# Material for this exercise

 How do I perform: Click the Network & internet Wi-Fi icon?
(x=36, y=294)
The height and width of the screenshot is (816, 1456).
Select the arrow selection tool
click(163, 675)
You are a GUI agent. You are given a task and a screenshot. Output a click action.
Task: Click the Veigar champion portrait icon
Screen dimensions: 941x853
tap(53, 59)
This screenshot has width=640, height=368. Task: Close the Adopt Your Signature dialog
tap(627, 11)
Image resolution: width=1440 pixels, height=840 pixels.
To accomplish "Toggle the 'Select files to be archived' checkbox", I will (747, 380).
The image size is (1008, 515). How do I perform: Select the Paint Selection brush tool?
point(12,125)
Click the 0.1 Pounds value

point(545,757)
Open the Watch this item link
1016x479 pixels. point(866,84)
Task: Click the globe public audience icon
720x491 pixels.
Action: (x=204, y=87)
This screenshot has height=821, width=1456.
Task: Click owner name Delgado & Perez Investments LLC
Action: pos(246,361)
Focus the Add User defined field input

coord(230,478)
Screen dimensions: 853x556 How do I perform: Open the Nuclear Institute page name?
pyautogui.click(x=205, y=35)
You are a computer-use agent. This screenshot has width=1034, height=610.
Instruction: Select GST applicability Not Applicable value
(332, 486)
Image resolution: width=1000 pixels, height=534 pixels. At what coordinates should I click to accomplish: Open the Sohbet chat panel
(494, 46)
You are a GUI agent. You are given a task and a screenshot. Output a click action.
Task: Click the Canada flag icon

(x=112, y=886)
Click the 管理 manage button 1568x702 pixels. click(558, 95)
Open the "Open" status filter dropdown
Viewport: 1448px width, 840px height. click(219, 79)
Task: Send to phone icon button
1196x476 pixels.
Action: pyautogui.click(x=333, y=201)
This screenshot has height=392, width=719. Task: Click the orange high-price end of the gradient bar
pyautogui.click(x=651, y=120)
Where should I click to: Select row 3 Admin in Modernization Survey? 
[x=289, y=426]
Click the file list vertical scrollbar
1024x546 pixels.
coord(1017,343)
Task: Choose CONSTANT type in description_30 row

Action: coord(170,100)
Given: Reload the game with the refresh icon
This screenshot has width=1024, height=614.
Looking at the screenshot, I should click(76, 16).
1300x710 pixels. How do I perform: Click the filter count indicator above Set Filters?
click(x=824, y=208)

# Work order
All of the data above must be retyped exactly.

# Written response
 How do I perform: Click the Network & internet Wi-Fi icon?
(x=36, y=294)
The height and width of the screenshot is (816, 1456).
Select the arrow selection tool
click(163, 675)
You are a GUI agent. You are given a task and a screenshot. Output a click action.
Task: Click the Veigar champion portrait icon
Screen dimensions: 941x853
tap(53, 59)
This screenshot has width=640, height=368. Task: Close the Adopt Your Signature dialog
tap(627, 11)
Image resolution: width=1440 pixels, height=840 pixels.
To accomplish "Toggle the 'Select files to be archived' checkbox", I will (747, 380).
The image size is (1008, 515). How do I perform: Select the Paint Selection brush tool?
point(12,125)
Click the 0.1 Pounds value

point(545,757)
Open the Watch this item link
1016x479 pixels. point(866,84)
Task: Click the globe public audience icon
720x491 pixels.
Action: (x=204, y=87)
This screenshot has height=821, width=1456.
Task: Click owner name Delgado & Perez Investments LLC
Action: pos(246,361)
Focus the Add User defined field input

coord(230,478)
Screen dimensions: 853x556 How do I perform: Open the Nuclear Institute page name?
pyautogui.click(x=205, y=35)
You are a computer-use agent. This screenshot has width=1034, height=610.
Instruction: Select GST applicability Not Applicable value
(332, 486)
Image resolution: width=1000 pixels, height=534 pixels. At what coordinates should I click to accomplish: Open the Sohbet chat panel
(494, 46)
You are a GUI agent. You are given a task and a screenshot. Output a click action.
Task: Click the Canada flag icon

(x=112, y=886)
Click the 管理 manage button 1568x702 pixels. click(558, 95)
Open the "Open" status filter dropdown
Viewport: 1448px width, 840px height. click(219, 79)
Task: Send to phone icon button
1196x476 pixels.
Action: pyautogui.click(x=333, y=201)
This screenshot has height=392, width=719. Task: Click the orange high-price end of the gradient bar
pyautogui.click(x=651, y=120)
Where should I click to: Select row 3 Admin in Modernization Survey? 
[x=289, y=426]
Click the file list vertical scrollbar
1024x546 pixels.
coord(1017,343)
Task: Choose CONSTANT type in description_30 row

Action: coord(170,100)
Given: Reload the game with the refresh icon
This screenshot has width=1024, height=614.
Looking at the screenshot, I should click(76, 16).
1300x710 pixels. How do I perform: Click the filter count indicator above Set Filters?
click(x=824, y=208)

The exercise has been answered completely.